Pediatric Surgery Division and Laboratory of Pediatric Surgery (LIM-30), University of São Paulo Medical School, São Paulo, Brazil.
Dis Esophagus. 2011 Jan;24(1):25-9. doi: 10.1111/j.1442-2050.2010.01079.x.
Esophagocoloplasty and gastric transposition are two major methods for esophageal substitution in children with esophageal atresia, and there is broad agreement that these operations should not be performed before the children start walking. However, there are some reported advantages of performing such operations in the first months of life or in the neonatal period. In this study, we compared our experience with esophageal substitution procedures performed in walking children with esophageal atresia, with the outcomes of children who had the operation before the third month of life reported in the literature. The purpose of this study was to establish if we have to wait until the children start walking before indicating the esophageal replacement procedure. From February 1978 to October 2009, 129 children with esophageal atresia underwent esophageal replacement in our hospital (99 colonic interpositions and 30 gastric transpositions).
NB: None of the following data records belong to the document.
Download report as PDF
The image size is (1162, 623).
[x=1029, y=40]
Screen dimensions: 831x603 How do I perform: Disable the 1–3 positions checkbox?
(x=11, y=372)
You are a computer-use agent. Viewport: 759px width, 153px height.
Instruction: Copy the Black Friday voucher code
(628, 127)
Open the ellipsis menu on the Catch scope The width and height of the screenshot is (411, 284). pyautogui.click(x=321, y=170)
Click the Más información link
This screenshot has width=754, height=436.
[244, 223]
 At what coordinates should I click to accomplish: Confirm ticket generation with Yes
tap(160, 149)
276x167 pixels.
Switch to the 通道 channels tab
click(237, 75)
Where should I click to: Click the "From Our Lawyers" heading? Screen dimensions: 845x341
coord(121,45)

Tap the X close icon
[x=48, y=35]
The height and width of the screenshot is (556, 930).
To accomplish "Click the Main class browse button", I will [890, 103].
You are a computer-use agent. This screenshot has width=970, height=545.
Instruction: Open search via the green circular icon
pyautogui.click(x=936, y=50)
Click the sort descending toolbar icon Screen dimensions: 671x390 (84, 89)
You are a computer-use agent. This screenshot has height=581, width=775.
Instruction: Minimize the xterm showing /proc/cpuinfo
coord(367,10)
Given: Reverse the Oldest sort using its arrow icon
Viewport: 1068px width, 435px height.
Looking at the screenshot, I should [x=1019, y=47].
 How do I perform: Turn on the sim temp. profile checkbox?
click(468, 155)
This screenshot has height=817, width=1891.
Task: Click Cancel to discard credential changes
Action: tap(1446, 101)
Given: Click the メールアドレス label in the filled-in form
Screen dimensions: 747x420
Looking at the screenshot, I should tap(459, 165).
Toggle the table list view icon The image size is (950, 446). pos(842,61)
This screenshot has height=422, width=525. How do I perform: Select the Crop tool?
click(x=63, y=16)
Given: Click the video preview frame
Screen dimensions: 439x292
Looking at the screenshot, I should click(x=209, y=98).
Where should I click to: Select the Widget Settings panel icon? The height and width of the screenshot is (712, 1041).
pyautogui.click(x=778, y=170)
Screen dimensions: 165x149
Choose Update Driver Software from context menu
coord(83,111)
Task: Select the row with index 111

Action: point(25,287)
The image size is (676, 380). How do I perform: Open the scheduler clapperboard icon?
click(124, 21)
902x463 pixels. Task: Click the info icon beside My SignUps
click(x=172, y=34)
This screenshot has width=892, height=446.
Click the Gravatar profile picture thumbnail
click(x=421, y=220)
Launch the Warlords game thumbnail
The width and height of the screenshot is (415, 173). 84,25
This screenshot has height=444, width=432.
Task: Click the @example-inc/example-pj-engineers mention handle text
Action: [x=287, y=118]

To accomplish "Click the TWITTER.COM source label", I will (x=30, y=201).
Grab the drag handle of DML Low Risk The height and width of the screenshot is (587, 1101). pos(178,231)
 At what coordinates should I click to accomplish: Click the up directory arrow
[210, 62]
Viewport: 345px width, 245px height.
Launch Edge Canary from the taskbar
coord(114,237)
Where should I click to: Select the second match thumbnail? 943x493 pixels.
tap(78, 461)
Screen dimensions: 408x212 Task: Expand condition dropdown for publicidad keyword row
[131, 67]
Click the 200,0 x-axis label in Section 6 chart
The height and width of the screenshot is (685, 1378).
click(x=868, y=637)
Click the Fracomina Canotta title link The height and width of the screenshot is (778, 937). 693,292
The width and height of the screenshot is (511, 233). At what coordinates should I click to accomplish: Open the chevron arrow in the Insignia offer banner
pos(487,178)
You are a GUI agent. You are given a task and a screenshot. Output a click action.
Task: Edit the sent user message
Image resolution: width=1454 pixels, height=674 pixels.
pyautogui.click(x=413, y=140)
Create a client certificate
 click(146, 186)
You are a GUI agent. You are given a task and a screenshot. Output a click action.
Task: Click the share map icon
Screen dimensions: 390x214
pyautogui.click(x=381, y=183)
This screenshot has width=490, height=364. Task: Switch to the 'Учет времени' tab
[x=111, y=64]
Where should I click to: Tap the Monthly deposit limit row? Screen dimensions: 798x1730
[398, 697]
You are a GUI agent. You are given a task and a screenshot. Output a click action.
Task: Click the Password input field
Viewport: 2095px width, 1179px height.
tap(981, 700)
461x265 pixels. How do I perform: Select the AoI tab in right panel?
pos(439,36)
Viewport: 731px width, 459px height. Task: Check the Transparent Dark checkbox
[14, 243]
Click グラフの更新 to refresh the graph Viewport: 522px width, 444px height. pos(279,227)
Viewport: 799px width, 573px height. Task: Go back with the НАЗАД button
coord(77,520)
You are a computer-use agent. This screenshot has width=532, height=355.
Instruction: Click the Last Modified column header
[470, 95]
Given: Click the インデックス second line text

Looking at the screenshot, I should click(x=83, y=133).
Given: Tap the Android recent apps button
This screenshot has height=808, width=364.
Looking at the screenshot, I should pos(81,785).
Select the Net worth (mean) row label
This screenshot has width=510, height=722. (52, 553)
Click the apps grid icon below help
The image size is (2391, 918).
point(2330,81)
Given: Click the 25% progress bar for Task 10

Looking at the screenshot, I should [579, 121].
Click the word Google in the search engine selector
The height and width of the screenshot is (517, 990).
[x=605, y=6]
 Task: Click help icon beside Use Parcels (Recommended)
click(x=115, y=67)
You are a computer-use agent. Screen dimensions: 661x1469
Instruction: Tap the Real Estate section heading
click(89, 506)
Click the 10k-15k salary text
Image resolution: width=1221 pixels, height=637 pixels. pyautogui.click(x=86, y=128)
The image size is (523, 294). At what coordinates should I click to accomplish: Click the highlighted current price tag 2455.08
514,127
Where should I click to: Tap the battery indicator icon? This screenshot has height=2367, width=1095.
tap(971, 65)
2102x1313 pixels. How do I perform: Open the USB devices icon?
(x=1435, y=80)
The records of these patients were reviewed for data regarding demographics, complications (leaks, graft failures, strictures, and graft torsion), and mortality and compared with those reported in the two main articles on esophageal replacement in the neonatal period or in patients less than 3 months of age. The main complication of our casuistic was cervical anastomosis leakage, which sealed spontaneously in all except in four patients. One patient of the esophagocoloplasty group developed graft necrosis and three patients in the gastric transposition group had gastric outlet obstruction, secondary to axial torsion of the stomach placed in the retrosternal space. The long-term outcome of the patients in both groups was considered good to excellent in terms of normal weight gain, absence of dysphagia, and other gastrointestinal symptoms. The comparisons of the main complications and mortality rates in walking children with esophageal substitutions performed in the first months of life showed that the incidences of cervical anastomotic leaks and graft failures were similar, but mortality rate in the first few months of life was significantly greater than that observed in our group of patients (P= 0.001). Based on the comparison of our results with those of published series, we conclude that the recommendation of performing esophagocoloplasty or total gastric transposition in children with esophageal atresia after they start walking is still valid.
食管结肠吻合和胃转位是治疗食管闭锁患儿的两种主要食管替代方法,广泛认为这些手术不应在患儿开始行走前进行。然而,也有一些报道称,在生命的头几个月或新生儿期进行这些手术有一些优势。在本研究中,我们比较了在行走的食管闭锁患儿中进行食管替代手术的经验,以及文献中报道的在生命的前 3 个月内进行手术的患儿的结果。本研究的目的是确定我们是否必须等到患儿开始行走后才指示进行食管置换手术。1978 年 2 月至 2009 年 10 月,我院 129 例食管闭锁患儿行食管替代术(99 例结肠间置术和 30 例胃转位术)。回顾这些患者的记录,以获取有关人口统计学、并发症(漏液、移植物失败、狭窄和移植物扭转)和死亡率的数据,并与文献中关于新生儿期或小于 3 个月龄患儿行食管置换术的两篇主要文章中报道的数据进行比较。本病例的主要并发症是颈部吻合口漏,除 4 例患者外,其余患者均自行愈合。食管结肠吻合组 1 例患者发生移植物坏死,胃转位组 3 例患者发生胃出口梗阻,继发于胸骨后空间内胃的轴向扭转。两组患者的长期结果均为体重正常增加、无吞咽困难和其他胃肠道症状,被认为是良好至极好的。在行走的患儿中,与在生命的头几个月进行食管置换术的患儿相比,主要并发症和死亡率的比较表明,颈部吻合口漏和移植物失败的发生率相似,但在生命的头几个月死亡率明显高于我们的患者组(P=0.001)。基于与已发表系列的比较,我们得出结论,建议在患儿开始行走后对食管闭锁患儿进行食管结肠吻合或全胃转位仍然有效。